## Excerpted records

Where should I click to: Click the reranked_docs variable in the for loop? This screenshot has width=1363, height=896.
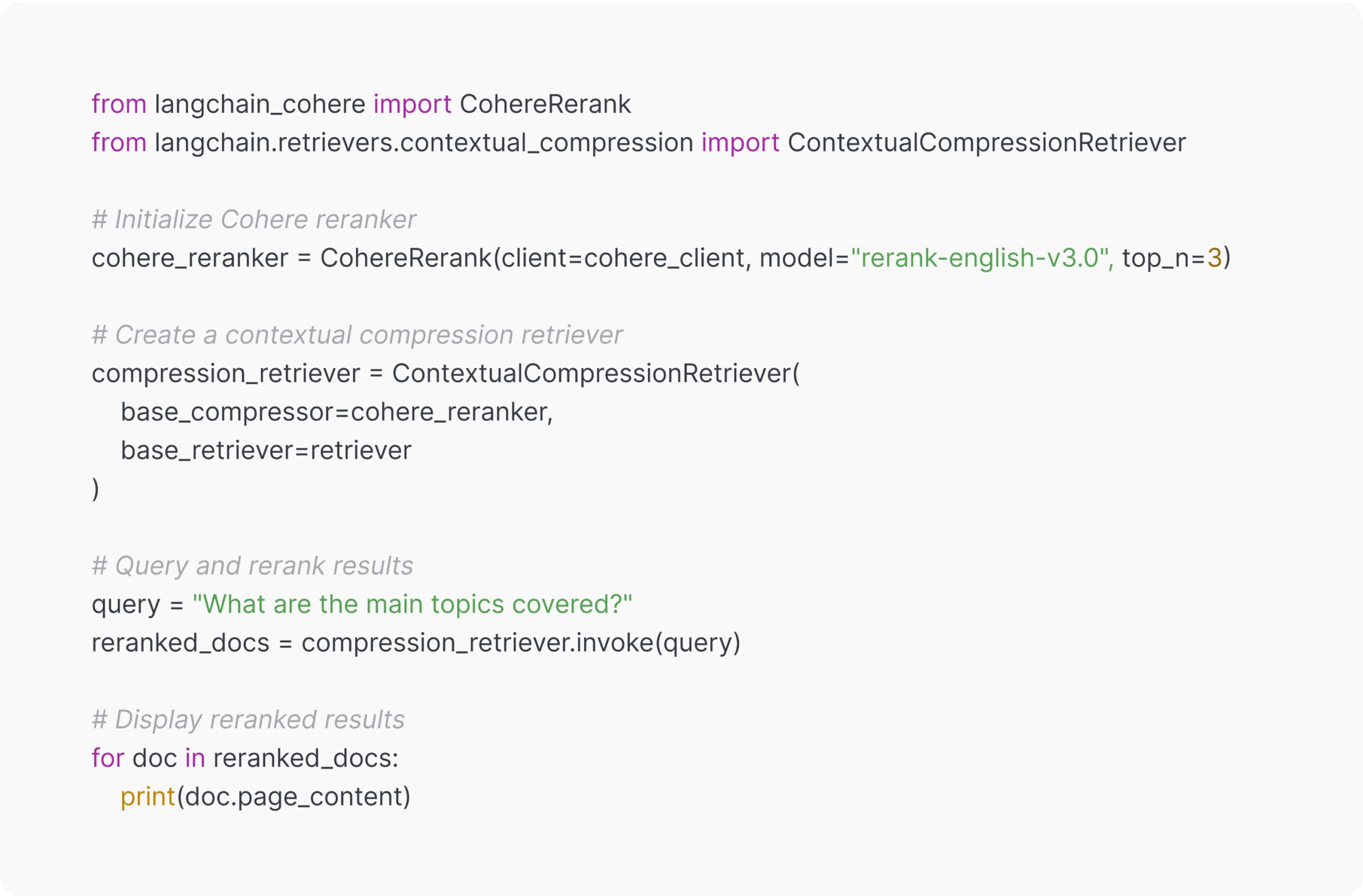click(305, 758)
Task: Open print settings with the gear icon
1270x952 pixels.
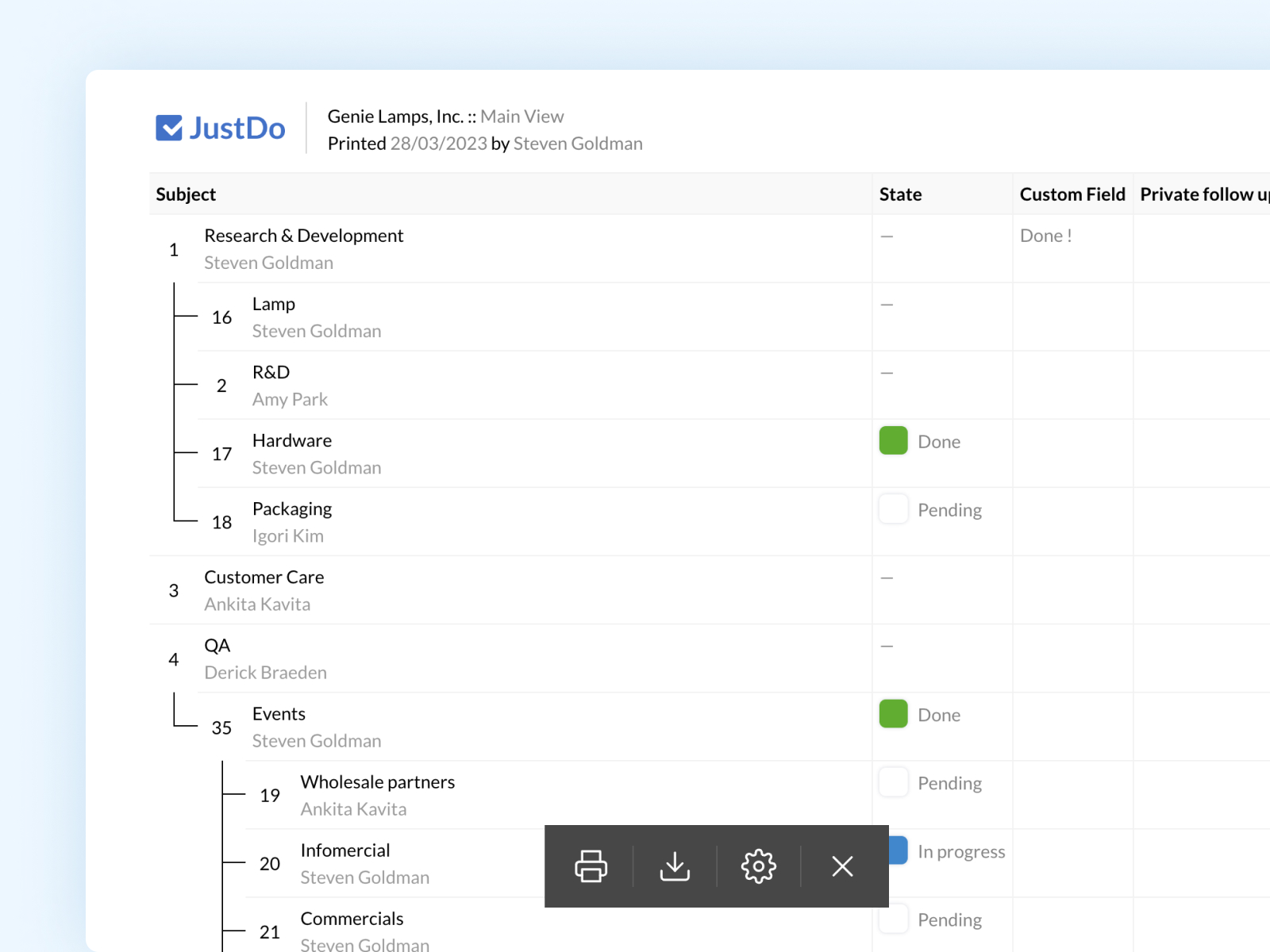Action: click(x=758, y=866)
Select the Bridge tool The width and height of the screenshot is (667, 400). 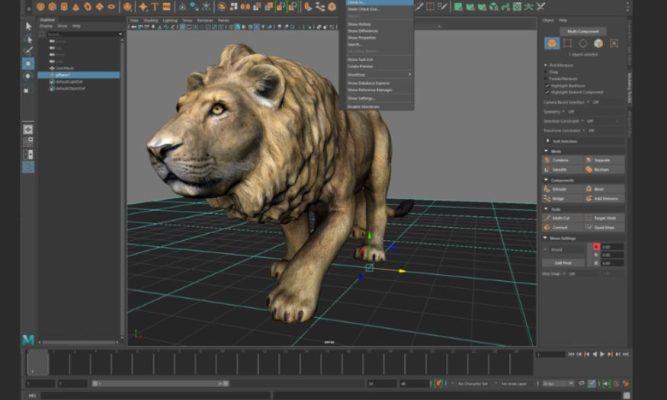(557, 199)
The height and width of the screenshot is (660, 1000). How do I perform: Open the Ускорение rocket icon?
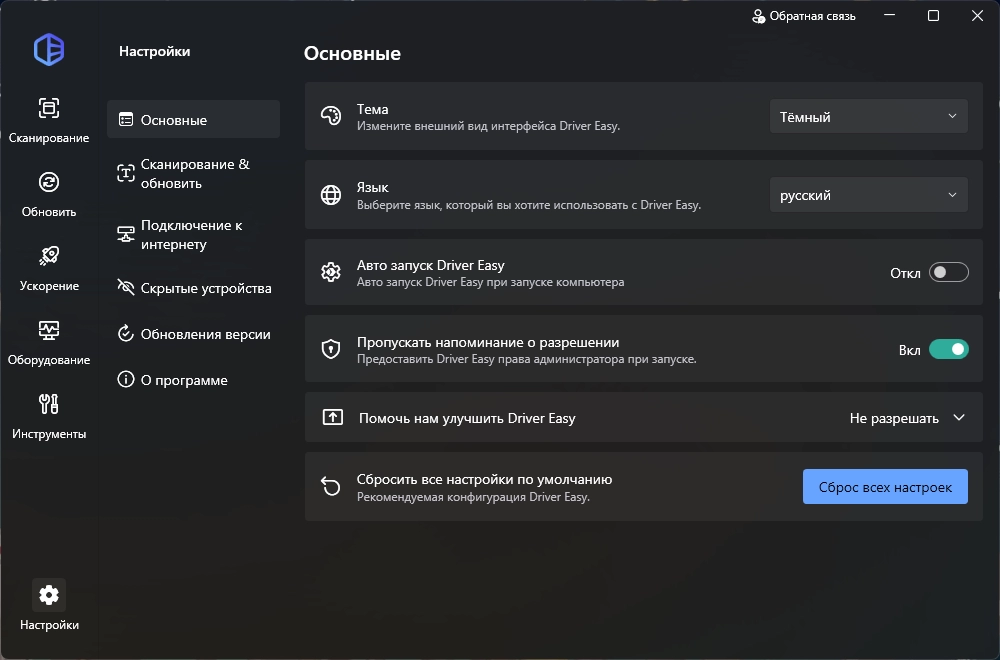click(49, 256)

## Your task
Please give an exact copy of the lines from the line containing "The height and" through the end of the records above, pictures excluded.

## Response to this task
The height and width of the screenshot is (660, 1000). How do I perform: Open the Ускорение rocket icon?
click(49, 256)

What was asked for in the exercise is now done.